-- Page extract follows --

buildMiddleware
A typed helper for authoring middleware. Pass your function in and get it back as a correctly-typed Middleware — no need to import or annotate the type yourself.
import { buildMiddleware } from 'artesia/middleware'
const requireAuth = buildMiddleware((ctx, next) => {
const token = ctx.headers.get('authorization')
if (!token) {
ctx.set.status(401)
return { error: 'Unauthorized' }
}
return next()
})
app.use(requireAuth)Works great for factory-pattern middleware too:
function rateLimit(maxRpm: number) {
const counts = new Map<string, number>()
return buildMiddleware((ctx, next) => {
const ip = ctx.headers.get('x-forwarded-for') ?? 'unknown'
const count = (counts.get(ip) ?? 0) + 1
counts.set(ip, count)
if (count > maxRpm) {
ctx.set.status(429)
return { error: 'Too Many Requests' }
}
return next()
})
}
app.use(rateLimit(60))cors
CORS (Cross-Origin Resource Sharing) middleware. Handles both actual requests and OPTIONS preflight requests.
import { cors } from 'artesia/middleware'
// Allow all origins (default)
app.use(cors())
// Restrict to specific origins
app.use(cors({
origin: ['https://example.com', 'https://admin.example.com'],
credentials: true,
}))
// Regex or custom predicate
app.use(cors({
origin: /\.example\.com$/,
}))CorsOptions:
| Option | Type | Default | Description |
|---|---|---|---|
| origin | '*' \| string \| string[] \| RegExp \| ((o: string) => boolean) | '*' | Allowed origin(s) |
| methods | string[] | All standard methods | Allowed HTTP methods |
| allowedHeaders | string[] | Reflects Access-Control-Request-Headers | Allowed request headers |
| exposedHeaders | string[] | — | Headers exposed to the browser |
| credentials | boolean | false | Allow cookies / credentials |
| maxAge | number | 5 | Preflight cache TTL in seconds |
Note: When
originis set to a specific value and a request comes in with a non-matching origin, CORS headers are simply omitted — the browser will block the request. Non-CORS requests (noOriginheader) pass through unaffected.
logger
HTTP request logger. Prints method, path, status code, and response time for every request.
import { logger } from 'artesia/middleware'
// Pretty coloured output (auto-detects TTY)
app.use(logger())
// Structured JSON logging
app.use(logger({
log: (_, fields) => console.log(JSON.stringify(fields)),
}))
// Skip noisy endpoints
app.use(logger({
skip: ({ pathname }) => pathname === '/health' || pathname.startsWith('/static/'),
}))

-- Page extract concluded --

_Required tasks_.
• a. Echo the middleware documentation word for word, from "app.use(requireAuth)Works great for" to "ctx.set.status(429)", with both ends included.
• b. List every option name in the CorsOptions table of the middleware documentation.

-- Given data follows --

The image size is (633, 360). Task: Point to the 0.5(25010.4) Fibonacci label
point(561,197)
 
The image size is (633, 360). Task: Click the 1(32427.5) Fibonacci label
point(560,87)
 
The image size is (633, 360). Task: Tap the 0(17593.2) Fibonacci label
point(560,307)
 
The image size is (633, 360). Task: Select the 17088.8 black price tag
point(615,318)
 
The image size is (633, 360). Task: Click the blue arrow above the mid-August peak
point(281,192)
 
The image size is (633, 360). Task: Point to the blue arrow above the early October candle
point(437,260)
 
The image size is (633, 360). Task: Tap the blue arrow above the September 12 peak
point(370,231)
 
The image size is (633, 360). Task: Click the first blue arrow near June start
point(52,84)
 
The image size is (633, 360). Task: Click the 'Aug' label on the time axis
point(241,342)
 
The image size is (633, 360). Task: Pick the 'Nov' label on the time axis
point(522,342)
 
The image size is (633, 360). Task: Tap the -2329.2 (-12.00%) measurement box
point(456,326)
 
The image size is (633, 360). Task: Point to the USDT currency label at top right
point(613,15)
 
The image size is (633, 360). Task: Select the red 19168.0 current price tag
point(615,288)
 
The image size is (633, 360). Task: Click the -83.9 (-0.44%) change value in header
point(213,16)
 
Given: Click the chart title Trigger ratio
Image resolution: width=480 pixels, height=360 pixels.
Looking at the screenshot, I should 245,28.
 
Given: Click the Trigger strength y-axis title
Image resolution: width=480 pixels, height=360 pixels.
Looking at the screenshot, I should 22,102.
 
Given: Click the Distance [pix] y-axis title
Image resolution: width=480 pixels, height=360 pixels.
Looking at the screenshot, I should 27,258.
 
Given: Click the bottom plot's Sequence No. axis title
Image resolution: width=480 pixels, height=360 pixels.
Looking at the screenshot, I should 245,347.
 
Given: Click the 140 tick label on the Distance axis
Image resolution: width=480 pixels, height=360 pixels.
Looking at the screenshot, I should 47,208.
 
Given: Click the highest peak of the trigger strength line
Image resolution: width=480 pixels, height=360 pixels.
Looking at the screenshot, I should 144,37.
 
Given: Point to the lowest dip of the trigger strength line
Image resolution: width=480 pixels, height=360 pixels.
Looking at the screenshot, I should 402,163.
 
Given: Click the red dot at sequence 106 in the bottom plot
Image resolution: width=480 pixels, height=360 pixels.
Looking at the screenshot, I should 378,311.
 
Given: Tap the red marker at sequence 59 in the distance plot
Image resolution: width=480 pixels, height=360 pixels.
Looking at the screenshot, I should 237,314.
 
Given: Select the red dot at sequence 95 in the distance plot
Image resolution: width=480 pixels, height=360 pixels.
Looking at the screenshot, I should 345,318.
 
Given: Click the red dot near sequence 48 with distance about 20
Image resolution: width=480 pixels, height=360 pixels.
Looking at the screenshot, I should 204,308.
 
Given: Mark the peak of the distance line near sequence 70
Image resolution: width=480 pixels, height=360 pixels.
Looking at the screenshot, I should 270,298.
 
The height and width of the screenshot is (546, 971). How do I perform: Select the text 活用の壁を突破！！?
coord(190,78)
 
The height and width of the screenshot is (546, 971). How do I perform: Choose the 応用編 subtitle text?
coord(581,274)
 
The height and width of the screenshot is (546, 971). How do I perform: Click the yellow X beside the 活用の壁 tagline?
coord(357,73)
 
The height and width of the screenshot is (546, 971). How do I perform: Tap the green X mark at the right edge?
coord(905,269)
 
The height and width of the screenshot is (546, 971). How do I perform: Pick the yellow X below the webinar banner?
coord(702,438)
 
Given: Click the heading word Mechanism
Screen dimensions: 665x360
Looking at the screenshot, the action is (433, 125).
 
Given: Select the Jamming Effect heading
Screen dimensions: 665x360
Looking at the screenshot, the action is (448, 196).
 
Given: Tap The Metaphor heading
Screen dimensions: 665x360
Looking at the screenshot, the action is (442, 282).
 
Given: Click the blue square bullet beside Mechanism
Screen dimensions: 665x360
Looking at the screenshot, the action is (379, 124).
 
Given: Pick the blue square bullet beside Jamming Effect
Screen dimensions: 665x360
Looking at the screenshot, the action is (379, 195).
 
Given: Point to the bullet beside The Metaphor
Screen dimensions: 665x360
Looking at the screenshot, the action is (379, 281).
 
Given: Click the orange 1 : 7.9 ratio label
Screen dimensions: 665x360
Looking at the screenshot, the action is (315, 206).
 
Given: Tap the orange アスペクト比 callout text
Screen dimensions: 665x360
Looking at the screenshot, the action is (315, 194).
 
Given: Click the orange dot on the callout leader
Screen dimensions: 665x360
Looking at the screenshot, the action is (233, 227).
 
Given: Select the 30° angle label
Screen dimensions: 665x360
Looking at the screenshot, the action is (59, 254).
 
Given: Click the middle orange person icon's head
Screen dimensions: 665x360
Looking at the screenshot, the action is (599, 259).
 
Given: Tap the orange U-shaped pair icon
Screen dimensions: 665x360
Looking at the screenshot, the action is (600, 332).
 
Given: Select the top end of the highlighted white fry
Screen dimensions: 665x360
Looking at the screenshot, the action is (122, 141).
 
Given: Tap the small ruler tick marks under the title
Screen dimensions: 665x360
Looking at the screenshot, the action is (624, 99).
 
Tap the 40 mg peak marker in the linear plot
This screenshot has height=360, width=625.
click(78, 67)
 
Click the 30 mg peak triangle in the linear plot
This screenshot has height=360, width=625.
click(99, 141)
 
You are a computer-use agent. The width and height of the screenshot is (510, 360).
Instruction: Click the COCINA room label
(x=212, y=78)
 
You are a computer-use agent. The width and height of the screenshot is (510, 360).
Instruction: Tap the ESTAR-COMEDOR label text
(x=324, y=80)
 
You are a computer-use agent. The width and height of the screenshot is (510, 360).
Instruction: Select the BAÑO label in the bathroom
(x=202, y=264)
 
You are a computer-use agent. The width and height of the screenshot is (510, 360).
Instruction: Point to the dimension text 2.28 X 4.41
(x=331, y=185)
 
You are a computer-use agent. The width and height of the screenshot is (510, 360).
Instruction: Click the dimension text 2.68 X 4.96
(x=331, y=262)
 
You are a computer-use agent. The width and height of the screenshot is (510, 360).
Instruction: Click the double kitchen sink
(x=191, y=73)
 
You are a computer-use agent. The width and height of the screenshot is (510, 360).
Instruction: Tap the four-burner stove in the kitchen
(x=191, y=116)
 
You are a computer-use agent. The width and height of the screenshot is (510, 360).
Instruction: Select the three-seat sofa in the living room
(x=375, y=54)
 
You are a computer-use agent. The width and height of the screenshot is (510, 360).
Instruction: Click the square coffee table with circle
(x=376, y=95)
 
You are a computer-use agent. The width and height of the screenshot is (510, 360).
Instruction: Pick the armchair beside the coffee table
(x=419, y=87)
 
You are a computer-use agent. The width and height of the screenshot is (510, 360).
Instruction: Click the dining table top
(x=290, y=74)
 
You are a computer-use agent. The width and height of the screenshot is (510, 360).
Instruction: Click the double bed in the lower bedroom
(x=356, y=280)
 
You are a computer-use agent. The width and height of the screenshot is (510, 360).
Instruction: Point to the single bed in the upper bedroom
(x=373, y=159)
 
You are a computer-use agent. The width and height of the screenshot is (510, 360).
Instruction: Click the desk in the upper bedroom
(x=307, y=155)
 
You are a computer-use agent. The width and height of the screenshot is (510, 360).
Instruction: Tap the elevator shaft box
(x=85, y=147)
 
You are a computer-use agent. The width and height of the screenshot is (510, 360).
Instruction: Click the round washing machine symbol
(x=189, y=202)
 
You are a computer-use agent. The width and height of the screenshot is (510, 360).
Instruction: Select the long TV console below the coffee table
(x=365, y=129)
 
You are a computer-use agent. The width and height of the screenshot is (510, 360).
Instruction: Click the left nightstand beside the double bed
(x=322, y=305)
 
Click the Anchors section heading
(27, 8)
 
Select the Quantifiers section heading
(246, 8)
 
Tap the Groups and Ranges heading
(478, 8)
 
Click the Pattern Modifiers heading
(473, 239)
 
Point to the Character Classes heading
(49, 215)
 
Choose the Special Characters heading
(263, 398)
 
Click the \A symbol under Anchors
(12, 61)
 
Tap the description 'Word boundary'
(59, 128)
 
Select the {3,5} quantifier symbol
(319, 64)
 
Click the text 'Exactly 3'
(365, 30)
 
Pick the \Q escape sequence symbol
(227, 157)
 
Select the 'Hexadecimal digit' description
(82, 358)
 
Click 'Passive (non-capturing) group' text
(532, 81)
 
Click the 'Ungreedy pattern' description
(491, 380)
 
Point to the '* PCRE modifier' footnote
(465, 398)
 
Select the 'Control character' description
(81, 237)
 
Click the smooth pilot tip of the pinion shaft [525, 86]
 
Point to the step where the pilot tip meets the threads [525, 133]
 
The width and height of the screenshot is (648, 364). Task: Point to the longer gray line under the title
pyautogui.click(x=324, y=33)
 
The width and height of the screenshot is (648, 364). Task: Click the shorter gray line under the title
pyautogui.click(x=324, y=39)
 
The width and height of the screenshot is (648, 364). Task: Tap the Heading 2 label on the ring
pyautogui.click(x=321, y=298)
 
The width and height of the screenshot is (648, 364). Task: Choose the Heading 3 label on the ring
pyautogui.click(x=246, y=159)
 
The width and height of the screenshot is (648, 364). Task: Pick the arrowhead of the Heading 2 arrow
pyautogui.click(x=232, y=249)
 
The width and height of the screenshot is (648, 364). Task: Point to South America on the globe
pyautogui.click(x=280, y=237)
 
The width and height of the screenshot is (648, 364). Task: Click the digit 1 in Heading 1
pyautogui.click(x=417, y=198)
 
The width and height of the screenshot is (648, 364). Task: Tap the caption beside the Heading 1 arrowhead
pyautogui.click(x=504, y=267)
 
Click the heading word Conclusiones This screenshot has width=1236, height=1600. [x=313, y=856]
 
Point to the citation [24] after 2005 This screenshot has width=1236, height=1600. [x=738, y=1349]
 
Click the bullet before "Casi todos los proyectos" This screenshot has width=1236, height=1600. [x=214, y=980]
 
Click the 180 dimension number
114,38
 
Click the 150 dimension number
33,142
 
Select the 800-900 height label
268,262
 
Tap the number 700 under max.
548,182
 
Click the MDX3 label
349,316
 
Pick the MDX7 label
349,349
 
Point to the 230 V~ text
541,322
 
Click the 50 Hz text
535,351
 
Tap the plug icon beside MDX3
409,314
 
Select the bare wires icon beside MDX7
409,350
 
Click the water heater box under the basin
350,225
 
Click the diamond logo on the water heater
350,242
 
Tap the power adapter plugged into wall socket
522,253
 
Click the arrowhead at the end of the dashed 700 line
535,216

-- Given data concluded --

_Outputs by task_.
• a.
app.use(requireAuth)Works great for factory-pattern middleware too:
function rateLimit(maxRpm: number) {
const counts = new Map<string, number>()
return buildMiddleware((ctx, next) => {
const ip = ctx.headers.get('x-forwarded-for') ?? 'unknown'
const count = (counts.get(ip) ?? 0) + 1
counts.set(ip, count)
if (count > maxRpm) {
ctx.set.status(429)

• b. origin, methods, allowedHeaders, exposedHeaders, credentials, maxAge